▸ Supplied data:
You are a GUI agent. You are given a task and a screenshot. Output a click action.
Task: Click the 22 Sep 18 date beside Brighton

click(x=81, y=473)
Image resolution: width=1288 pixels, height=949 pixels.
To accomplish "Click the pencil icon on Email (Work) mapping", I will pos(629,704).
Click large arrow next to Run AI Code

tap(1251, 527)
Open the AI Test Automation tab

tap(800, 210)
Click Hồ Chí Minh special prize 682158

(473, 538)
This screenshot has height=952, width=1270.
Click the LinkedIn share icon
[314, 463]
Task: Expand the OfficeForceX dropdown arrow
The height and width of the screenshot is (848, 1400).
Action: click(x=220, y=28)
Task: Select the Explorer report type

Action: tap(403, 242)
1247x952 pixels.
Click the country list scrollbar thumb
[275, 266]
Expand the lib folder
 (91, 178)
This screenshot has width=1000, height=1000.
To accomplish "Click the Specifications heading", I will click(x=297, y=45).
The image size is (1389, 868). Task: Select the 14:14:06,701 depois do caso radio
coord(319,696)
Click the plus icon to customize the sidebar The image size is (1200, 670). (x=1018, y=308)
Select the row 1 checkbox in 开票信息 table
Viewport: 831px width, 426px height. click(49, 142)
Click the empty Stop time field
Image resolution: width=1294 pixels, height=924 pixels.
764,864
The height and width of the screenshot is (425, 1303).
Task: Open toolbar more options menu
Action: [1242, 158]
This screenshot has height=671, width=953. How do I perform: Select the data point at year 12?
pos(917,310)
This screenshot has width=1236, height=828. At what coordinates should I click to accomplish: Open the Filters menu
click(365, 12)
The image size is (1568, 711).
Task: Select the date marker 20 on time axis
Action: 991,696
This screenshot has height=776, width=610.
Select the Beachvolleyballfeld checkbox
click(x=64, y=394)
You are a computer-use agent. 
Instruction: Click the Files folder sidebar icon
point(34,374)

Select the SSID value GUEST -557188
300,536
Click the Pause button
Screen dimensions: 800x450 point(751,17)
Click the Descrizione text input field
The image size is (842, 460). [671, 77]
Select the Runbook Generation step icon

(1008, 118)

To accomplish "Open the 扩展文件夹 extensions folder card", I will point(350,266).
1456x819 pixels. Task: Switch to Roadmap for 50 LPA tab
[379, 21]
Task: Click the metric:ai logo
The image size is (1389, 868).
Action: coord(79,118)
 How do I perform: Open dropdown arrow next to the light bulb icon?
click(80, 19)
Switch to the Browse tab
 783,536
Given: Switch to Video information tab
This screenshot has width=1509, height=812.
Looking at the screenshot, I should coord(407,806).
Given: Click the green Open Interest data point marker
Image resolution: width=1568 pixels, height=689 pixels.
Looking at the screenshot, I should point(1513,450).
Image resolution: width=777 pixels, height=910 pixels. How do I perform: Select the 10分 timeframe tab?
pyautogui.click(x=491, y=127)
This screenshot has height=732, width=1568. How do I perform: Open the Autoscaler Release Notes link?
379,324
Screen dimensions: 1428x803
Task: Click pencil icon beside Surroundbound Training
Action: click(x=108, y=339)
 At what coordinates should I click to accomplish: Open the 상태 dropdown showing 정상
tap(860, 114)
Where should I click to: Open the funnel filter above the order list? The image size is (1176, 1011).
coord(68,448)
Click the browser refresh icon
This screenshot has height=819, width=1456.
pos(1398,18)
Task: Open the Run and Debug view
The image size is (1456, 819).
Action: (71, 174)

▸ Exercise goal: Pull out each line in the entries above that contains the word "next", and copy those lines in full.

▸ Task output:
Click large arrow next to Run AI Code
 How do I perform: Open dropdown arrow next to the light bulb icon?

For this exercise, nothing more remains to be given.